The new network is in place however, and humming along quite well. There was a small glitch in getting the 98 machines printing again (had to add their computer name and users to the AD store) but that is now resolved. I ended up reinstalling the 98dsclient but I'm not sure if that was necessary. They don't login to the network.

One of the schools I'm supporting I hope will decide it's worth their money to invest in a backup solution aside from ntbackup. Basically with external drives on the cheap these days and the school's use of multimedia, using ntbackup to backup to DVDs each week is a bit tedious. More on that later and the solution that gets put in. I don't want to turn this blog into a bitch session (yet anyways).

MDaemon and Palm Synching with Outlook

Over the past six months one of the networks I support utilizes MDaemon as a groupware solution which works quite well.  For our small organization it scales quite fine (just under 100 users).  The only problem has been synching between a palm Tungsten T2 and Outlook.
 
At the time of this writing, the latest software for all is being used.  I can't recall the palm software.  MDaemon 8.1.3 and Connector 2.0.4  both of which run pretty smooth.  There is one central shared calendar that is used as a "diary" for the entire school day.  These events/entries are set to be editable by the owner, and two office administrators.  Somewhere along the line, the synching of the palm seemed to be causing the wiping of any entered data.  The first thought may be "Ah HA!, Your configuration is set to have the palm over-ride any settings!" but this is not the case.  In fact, there doesn't seem to be any case for it.  Very difficult to explain.  The only thought I have is that the particular laptop these synchs were coming from ended up being on a computer in an old domain, and the mail server is in a new domain (with the same name).
 
Personally, I don't see how it could be anymore than operator error as there is nothing in the logs to suggest otherwise.

Tuesday, October 04, 2005

Active Directory and Backups

Whenever you develop a disaster recovery plan, make SURE you keep 3 backups especially if you are not experienced with developing (not maintaining) an enterprise-level backup system.
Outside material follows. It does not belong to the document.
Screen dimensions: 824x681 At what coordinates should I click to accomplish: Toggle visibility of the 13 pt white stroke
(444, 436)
I got bit by this in the past week. It has been experience well earned but at a price.

The main computer network I support has no test network. Nor do I have one (yet) at home. I consider this to be extremely important to have through the rest of my career. So soon as I get the chance, I'm going in the classified and getting three cheapy pIII boxes. That will give me the chance to get the majority effects of Active Directory replication I need as I shovel through my book kit

What happened is I have a two-server (and our web server linux box) domain setup. I have been performing disaster recovery/backup testing to ensure we don't go out of service because of a duff hard drive (which are now mirrored). The network is native 2000 domain, but there are still "main controller" roles filled by the first controller. I brought that controller offline while I pulled a different box and hardware up with the backup.

One of the mistakes I made was that I joined the domain and then performed a restore. Don't do this. Boot directly into Active directory restore mode and nowhere else. At this point I realized that things were not working as they should. The machine name was there and working BUT nothing was accessable from an Active Directory perspective (Roaming Profiles). Nor did the antivirus server software want to start its MS SQL engine, that I haven't spent enough time to figure out.
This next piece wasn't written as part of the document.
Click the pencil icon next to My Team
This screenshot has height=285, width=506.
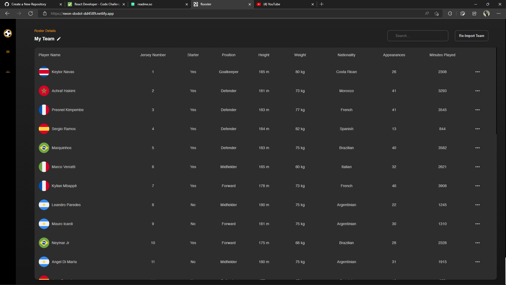(59, 39)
At this point after doing some digging and realized removing the master DC computer from the domain may get things going. I did not want to do this with a semi-functioning backup, so at this point I brought backup offline. When bringing the original master DC back online, the exact same problem for logins arose. The antivirus was fine, the DNS was resolving, and DHCP after a reauthorization was back in action. I removed the computer object from the active directory store and created a new one, gave it the same permissions, and voila, everything from userland is fully functional.

The problem is Active Directory. It is unhealthy at the moment. From box 1 (the master dc) I can no longer manage AD, I can manage box 2 AD however. A message appears about switching from domain . to domain contoso.com which then allows me to manipulate the AD from box 2. From box 2 I can manipulate both domain controllers.
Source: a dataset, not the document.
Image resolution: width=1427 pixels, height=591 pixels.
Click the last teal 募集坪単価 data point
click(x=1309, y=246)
Now in a real-world disaster recovery, I would have forced box 2 to become the master. Doing that though, means that box 1 may never be brought back into the network. That is not what I want to do because I was mearly "testing" disaster recovery. In the future, the proper steps to follow in order to test complete hardware failure recovery are to the best of my knowledge are here:

Some of the other nice links I have come across here, and here

At this point I will be seeking either help from MS or forums to get my AD back up to snuff.

It's all a work in progress...

What I've figured out I can do is because my most recent (only backup) of two weeks ago for our primary DC also holds a full backup of our secondary DC, I can perform a non-authoritive restore of the system state for each DC. Then, hopefully, that will fix the AD store. I am going to perform that this evening and post my results afterwards.